そのあとは特に演奏などもせずに4人で帰った。
「じゃあさ、夏樹俺にベース教えてくんね?」
「それいいな。」
「怜斗はいつからやってる?」
人に教えられるかな,と不安になりつつも引き受けた。あとは怜斗のベース歴次第だ。
「確か中2の終わり頃かな?受験でブランクあったから実質1年くらい。」
「じゃあまだこれから伸びるね。」
「やったァァ!」
少しかじってんのなら大丈夫か。
「怜斗はちっちゃい頃からダンスしてて、大会とかイベントにも出てるんだ。」
涼が言う。
「そうなの?」
「小学生の時からやってる〜。得意なのはHIPHOP!」
そう言うと歩きながら少し踊ってみせた。
おお、上手い。リズム感あるなら上達は早そうだな。
「恭弥もギター教えてもらえよ。」
「別にいい。」
…恭弥が1番絡みづらい。だって、
「恭弥はいつから楽器やってんの?」
「小6。何、マウント?」
「聞いたかったから聞いたんだよ。いちいち喧嘩吹っかけてくんな。」
「はぁ?」
ほら、こんなふうになるんだもん。
「恭弥は俺らの中だと1番楽器始めたのが早いよ。俺はドラム始めたの中1からだったから。」
「いいだろお前なんか!俺なんてまだ1年ちょっとだぞ‼︎」
怜斗がキーキー言ってる。
小猿って感じ。怜斗はふぃっとこっちを向くと色々聞いてきた。
「つーか夏樹と、長澤さん?ってどういう関係?」
「親戚。」
「へー!じゃあ如月って名字はお父さん方の名前?」
「俺の家父親いない。母親の家が如月で。」
「あっ、悪ぃ……」
怜斗はしまったとばかりに声のトーンを落とした。
「お前マジでそういうところだぞ。ズカズカ質問しやがって。」
「えぇ、え、ちょ,ごめんって…」
「大丈夫。名字珍しいから気になるわ。」
自分で言うのも何だけど、「如月」ってかっこいい名字だと思う。初対面の人にすぐ覚えてもらえるし,メリット多いよ。
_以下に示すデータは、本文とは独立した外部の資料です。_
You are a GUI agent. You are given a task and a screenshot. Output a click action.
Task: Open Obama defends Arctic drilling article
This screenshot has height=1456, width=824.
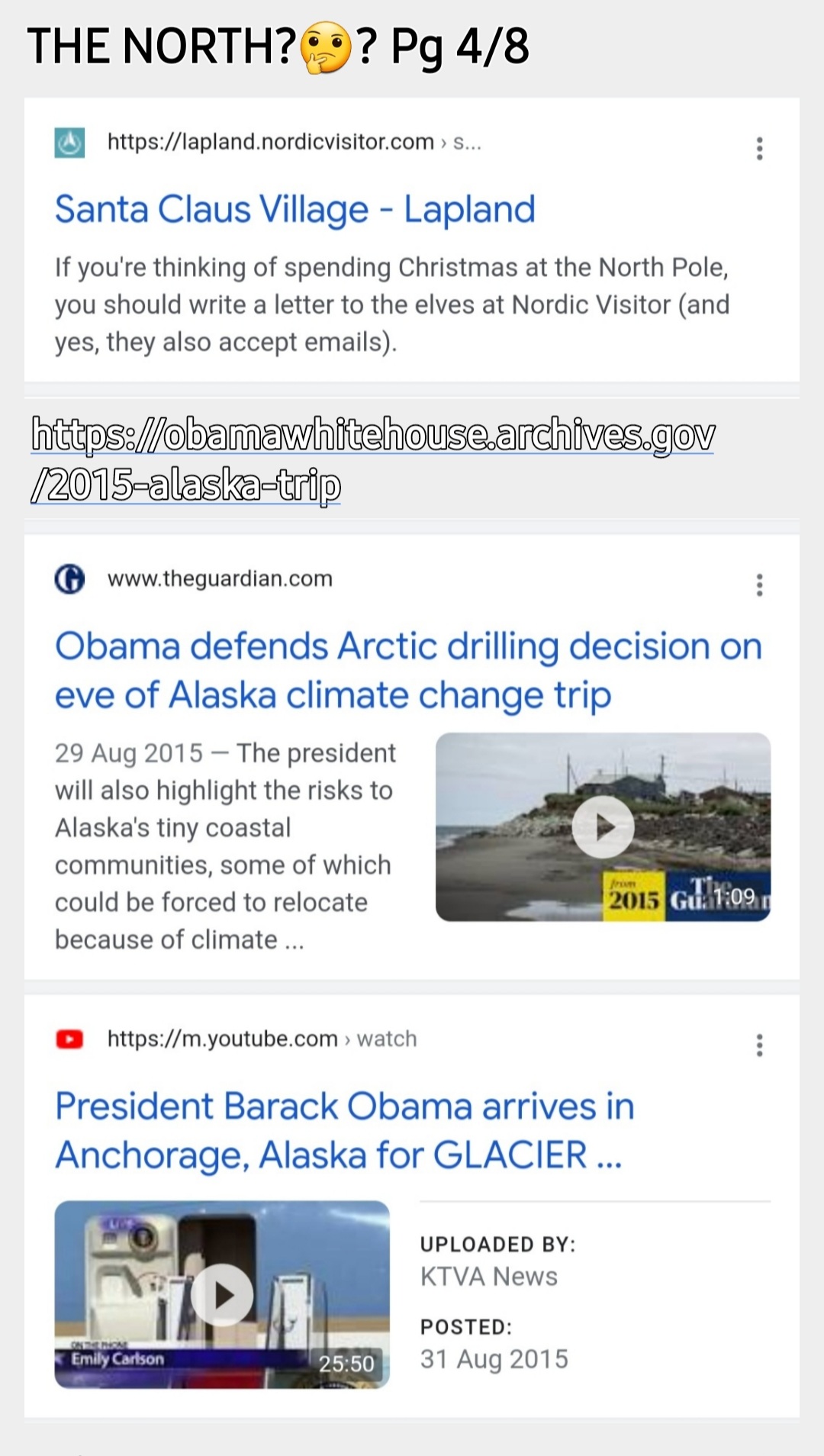point(408,671)
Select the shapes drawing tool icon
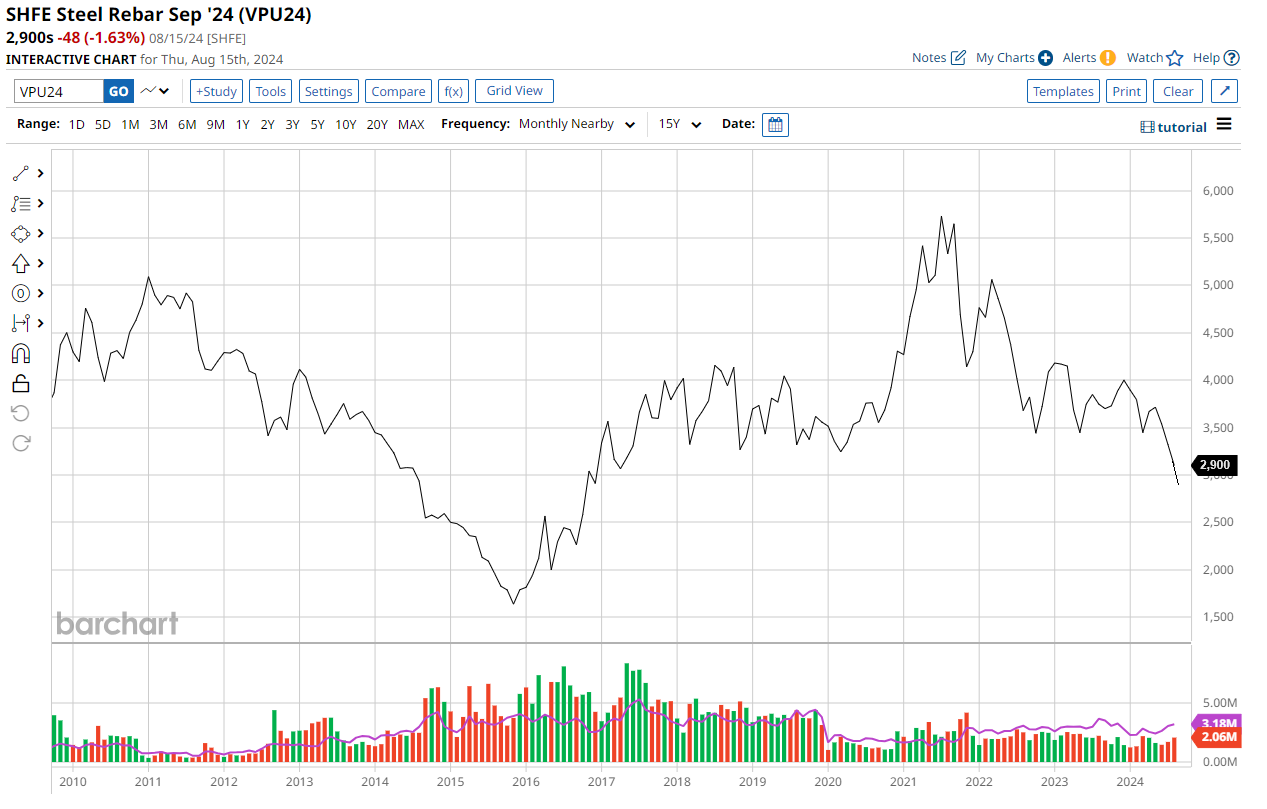Image resolution: width=1267 pixels, height=809 pixels. coord(21,233)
駅前の通りで涼と恭弥とは別れる。2人の家は学校から自転車で30分くらいの距離だそうで。怜斗は俺と同じく、バス通学。
「夏樹って学校まで往復2時間かけて通ってるの⁈」
「うん。バスと徒歩で。」
「すごいなぁ〜。」
すると怜斗が「ん?」と考えた。
「でも夏樹の家のあたりなら電車通ってねぇ?学校の最寄りからだったらもっと早く着くと思うけど?」
電車の方が早いのは確かだけどさ、…嫌なんだもん。
「電車あまり好きじゃなくて。ラッシュ重なるの嫌だし、バスの方が定期安いし。」
「ほぉーん。」
それより、
「怜斗って本当に何でも聞いてくるんだな。」
「いや、これでも気をつけてはいるんだよ⁈会話続けようとするとプライベートなこと聞いちゃうだけで、」
「気をつけてはいるんだ笑」
あたふたしている様子を見て思わず笑ってしまった。
「…笑ったんですけど。」
???
「夏樹が笑った!初めて見た!」
「そりゃ笑うよ。人間なんだから。クラスの子といるときは普通に笑ってるよ。」
何をそんなに珍しがるんだよ。
「え〜でもレア!保健室で見た時はやべぇヤンキーかと思ったのに。」
「いちいちうるさいな。」
「これが俺なの!」
ーーーーー
「ただいま。」
「夏樹帰ってきたーー‼︎」
麗華ねぇと蓮が玄関にやって来た。
「おかえり〜。久しぶりの学校はどうだった?」
お母さんも奥からやって来て聞いた。
「疲れたけど楽しかったよ。」
「そう、よかった。」
「あのね、俺、軽音楽部入った。」
靴を脱ぎながら言う。
「軽音楽部?いいじゃない。お友達できた?」
「んー,まだわかんない。もうちょっと時間かかるかな。」
「そう。手洗って着替えてきな。夕飯食べよう。」
「うん。」
今日は一日疲れた。ほぼ1年ぶりの授業だし、クラスの子からは質問攻めだし、軽音楽部のアイツらはキャラ濃すぎだし。